L'opera del Boscovich descrive nei dettagli e con la cura propria di uno scienziato una realtà culturale turco-slavo-romena che a metà ‘700 era ancora piuttosto marginale. Solamente un'altra opera, infatti, di poco precedente a quella dello scienziato raguseo, il Viaggio in Dalmazia dell'abate Alberto Fortis (Venezia, 1774) tentò di descrivere i costumi e l'identità culturale delle popolazioni morlacche della Dalmazia, diventando ben presto uno straordinario caso editoriale internazionale.
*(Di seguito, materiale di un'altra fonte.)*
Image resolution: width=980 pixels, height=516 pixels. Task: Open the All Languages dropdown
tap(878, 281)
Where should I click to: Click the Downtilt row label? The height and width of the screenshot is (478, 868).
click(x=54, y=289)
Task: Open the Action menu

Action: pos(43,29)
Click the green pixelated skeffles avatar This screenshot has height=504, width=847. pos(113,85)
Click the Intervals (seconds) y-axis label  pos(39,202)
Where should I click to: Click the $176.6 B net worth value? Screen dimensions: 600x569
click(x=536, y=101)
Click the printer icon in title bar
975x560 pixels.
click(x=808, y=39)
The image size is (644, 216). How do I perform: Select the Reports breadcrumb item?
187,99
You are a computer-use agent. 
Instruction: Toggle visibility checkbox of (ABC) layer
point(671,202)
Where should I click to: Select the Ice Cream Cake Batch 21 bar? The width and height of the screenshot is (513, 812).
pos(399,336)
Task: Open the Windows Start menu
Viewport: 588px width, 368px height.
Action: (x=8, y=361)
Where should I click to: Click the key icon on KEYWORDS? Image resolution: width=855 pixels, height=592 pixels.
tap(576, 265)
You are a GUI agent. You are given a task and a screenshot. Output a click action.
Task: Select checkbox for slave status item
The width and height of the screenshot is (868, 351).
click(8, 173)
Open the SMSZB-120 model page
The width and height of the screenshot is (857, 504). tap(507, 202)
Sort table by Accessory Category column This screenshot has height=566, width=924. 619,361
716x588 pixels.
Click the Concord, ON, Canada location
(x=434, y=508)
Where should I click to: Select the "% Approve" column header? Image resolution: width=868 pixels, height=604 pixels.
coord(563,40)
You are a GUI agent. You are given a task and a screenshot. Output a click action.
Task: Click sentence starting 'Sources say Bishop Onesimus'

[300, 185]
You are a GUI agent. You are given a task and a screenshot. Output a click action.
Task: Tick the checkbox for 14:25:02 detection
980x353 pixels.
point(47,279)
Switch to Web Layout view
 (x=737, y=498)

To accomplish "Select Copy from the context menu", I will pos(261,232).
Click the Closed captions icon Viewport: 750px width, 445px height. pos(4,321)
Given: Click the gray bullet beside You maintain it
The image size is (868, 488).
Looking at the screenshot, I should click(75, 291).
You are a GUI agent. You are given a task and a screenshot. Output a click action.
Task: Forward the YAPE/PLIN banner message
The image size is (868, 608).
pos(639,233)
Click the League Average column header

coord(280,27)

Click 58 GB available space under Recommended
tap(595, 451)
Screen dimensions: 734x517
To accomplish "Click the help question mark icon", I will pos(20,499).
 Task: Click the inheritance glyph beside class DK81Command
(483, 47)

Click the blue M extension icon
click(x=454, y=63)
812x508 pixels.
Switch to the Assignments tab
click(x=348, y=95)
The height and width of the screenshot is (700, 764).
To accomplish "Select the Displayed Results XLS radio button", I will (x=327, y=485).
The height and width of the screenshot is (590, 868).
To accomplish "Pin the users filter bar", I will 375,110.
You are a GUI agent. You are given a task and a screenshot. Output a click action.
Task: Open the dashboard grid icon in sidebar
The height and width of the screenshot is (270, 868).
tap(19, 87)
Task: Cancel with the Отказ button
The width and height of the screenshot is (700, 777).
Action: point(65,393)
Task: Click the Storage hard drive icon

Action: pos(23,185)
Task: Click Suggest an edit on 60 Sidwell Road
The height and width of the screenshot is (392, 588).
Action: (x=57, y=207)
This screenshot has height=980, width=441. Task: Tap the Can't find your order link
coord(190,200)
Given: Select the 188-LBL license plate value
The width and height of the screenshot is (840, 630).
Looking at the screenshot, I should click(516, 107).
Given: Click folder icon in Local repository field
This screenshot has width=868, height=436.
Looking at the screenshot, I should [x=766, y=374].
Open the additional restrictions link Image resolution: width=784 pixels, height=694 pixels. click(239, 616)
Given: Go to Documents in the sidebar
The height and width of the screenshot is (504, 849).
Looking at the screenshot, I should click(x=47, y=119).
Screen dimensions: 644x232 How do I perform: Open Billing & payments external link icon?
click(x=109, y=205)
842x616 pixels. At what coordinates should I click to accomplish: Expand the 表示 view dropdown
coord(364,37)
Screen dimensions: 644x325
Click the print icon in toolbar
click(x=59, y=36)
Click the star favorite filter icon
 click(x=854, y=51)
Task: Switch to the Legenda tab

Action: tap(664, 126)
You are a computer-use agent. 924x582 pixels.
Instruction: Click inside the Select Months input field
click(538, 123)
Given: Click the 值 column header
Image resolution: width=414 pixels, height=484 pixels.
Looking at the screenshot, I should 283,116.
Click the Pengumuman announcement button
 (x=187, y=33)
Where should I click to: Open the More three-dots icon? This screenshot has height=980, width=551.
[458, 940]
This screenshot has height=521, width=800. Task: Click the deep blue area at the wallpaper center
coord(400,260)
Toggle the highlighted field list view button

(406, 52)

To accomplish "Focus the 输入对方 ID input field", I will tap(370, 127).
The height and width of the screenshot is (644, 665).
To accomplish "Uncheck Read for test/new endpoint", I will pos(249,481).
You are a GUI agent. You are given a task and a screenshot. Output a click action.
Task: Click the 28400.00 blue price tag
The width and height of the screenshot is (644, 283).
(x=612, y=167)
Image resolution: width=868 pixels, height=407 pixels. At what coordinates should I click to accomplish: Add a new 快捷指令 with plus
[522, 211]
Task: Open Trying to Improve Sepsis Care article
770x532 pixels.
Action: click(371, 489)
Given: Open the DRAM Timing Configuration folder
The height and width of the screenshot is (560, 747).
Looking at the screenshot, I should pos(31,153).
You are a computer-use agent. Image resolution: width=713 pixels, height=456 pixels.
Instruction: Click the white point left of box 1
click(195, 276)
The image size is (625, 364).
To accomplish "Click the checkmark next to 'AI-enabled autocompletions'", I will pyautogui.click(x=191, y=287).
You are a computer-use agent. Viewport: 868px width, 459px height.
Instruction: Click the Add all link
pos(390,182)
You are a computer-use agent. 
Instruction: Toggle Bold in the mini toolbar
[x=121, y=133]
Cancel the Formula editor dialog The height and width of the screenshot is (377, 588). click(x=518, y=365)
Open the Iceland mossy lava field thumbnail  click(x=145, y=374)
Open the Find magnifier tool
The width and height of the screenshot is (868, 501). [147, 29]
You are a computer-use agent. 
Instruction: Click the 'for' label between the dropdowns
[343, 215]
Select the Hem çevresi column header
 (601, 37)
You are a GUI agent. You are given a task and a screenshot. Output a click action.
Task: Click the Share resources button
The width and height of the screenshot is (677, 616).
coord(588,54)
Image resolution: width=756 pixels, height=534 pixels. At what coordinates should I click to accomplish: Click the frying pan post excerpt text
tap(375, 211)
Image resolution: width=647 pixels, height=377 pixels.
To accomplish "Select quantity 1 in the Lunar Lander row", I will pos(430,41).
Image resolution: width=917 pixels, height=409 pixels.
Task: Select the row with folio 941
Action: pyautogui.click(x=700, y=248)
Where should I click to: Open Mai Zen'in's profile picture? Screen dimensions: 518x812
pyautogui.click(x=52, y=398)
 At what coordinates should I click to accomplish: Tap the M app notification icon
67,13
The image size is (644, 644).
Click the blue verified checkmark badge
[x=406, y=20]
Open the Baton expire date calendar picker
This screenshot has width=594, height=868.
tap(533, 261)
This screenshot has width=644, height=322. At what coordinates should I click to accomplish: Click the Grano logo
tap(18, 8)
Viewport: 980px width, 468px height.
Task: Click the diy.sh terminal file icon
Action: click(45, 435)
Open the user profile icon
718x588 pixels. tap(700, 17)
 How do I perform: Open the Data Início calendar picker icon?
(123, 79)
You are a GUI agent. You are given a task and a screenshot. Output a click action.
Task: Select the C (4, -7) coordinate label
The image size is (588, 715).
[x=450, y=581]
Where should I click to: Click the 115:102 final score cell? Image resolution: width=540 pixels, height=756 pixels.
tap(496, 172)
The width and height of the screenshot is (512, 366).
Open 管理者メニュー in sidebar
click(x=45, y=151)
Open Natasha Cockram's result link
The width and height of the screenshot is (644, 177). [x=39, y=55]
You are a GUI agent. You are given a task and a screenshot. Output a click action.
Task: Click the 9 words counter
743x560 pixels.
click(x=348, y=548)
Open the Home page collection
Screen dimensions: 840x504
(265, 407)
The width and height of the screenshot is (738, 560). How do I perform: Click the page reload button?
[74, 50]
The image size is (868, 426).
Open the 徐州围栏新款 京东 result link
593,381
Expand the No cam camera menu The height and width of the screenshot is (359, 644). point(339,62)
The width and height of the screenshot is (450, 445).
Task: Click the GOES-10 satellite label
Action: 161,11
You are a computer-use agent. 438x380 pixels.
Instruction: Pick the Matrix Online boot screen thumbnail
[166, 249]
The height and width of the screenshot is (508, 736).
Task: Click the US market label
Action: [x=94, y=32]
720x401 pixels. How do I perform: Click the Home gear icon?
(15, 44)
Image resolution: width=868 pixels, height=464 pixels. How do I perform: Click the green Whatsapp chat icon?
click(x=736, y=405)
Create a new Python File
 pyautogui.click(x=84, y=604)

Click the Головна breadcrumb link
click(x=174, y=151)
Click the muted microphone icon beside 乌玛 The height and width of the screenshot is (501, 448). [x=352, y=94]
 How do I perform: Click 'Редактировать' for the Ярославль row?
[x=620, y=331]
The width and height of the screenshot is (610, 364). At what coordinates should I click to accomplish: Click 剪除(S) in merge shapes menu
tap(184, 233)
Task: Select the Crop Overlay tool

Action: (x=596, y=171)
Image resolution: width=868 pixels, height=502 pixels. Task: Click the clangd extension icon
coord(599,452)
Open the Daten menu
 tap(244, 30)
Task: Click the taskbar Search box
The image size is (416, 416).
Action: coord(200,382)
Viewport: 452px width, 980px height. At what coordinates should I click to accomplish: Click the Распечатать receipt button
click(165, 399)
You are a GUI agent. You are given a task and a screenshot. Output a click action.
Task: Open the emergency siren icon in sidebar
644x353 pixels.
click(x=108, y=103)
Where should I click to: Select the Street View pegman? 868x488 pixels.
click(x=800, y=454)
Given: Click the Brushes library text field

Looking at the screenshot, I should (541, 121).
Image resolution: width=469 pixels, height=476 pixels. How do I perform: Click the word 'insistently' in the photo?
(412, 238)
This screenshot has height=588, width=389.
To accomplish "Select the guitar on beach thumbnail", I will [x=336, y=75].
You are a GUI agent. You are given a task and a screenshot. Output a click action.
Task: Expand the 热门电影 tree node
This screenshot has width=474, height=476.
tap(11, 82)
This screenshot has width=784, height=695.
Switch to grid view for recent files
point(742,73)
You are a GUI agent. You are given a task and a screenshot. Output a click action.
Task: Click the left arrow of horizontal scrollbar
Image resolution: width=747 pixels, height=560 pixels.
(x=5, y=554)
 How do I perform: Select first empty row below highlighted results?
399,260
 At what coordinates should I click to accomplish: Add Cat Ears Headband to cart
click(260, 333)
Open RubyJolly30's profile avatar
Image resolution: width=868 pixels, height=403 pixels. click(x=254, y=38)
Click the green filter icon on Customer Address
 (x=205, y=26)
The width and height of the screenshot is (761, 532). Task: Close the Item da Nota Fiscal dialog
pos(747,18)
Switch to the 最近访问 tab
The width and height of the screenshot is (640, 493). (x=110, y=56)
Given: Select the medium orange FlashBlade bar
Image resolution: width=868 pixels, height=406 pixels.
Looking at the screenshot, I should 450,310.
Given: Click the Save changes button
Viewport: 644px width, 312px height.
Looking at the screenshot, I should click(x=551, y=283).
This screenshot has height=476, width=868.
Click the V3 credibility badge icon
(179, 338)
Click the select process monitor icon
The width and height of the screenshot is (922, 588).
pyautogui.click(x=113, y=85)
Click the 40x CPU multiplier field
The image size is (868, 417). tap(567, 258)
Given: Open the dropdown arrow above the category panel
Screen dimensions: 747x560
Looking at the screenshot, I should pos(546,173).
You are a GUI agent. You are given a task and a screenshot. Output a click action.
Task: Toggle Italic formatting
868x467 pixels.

Il Viaggio del Fortis, come è noto, grazie all'interesse di cui fu oggetto e alle traduzioni nelle maggiori lingue europee ed alla grande diffusione che ebbe, permise all'Europa occidentale di avvicinarsi alla cultura del mondo balcanico (e slavo meridionale in generale).
Il viaggio del Boscovich certo non godette di tale fortuna, tuttavia è indubitabile l'importanza del valore documentario delle testimonianze in esso contenute che vanno dai villaggi greci e bulgari delle campagne amministrate dalla Porta ottomana, alle coste moldave del Mar Nero fino al confine polacco. Di particolare rilievo sono le descrizioni geo-etnografiche, le riflessioni linguistiche (numerosi termini slavi e turchi), le annotazioni socio-culturali. Da segnalare le descrizioni dei traffici commerciali alla foce del Danubio, i villaggi bulgari con i popi ortodossi, la corte del Principe greco di Moldavia a Jassi, la difficoltà degli spostamenti per le pessime condizioni delle strade, gli arbitrii dei funzionari turchi durante il viaggio, l'attività religiosa e culturale gesuitica e francescana, i riferimenti alle comunità ebraiche ed infine alcune considerazioni prettamente scientifiche relative a misurazioni di longitudine e latitudine per apportare miglioramenti alla carta del geografo Rizzi Zannoni e al cannocchiale Dollond presentato di persona al Principe di Moldavia nel suo gabinetto di Palazzo a Jassi. In particolare emerge nella seconda parte della monografia la descrizione del territorio e della storia recente (metà Settecento) della Moldavia con interessanti riflessione di carattere linguistico e culturale-sociologico.
Di un certo interesse, infine, la Relazione delle rovine di Troia, visitata nel settembre 1761, ben prima dunque dei viaggi di Lazzaro Spallanzani e di Jean-Baptiste Lechevalier e 110 anni prima delle celebri scoperte di Heinrich Schliemann. La descrizione fu aggiunta come un'appendice al Giornale stesso ed in essa vi si trova anche un'erudita analisi di un'epigrafe latina d'età imperiale ritrovata ad Alessandria di Troade e contenuta nel Corpus Inscriptionum Latinarum (CIL III 1).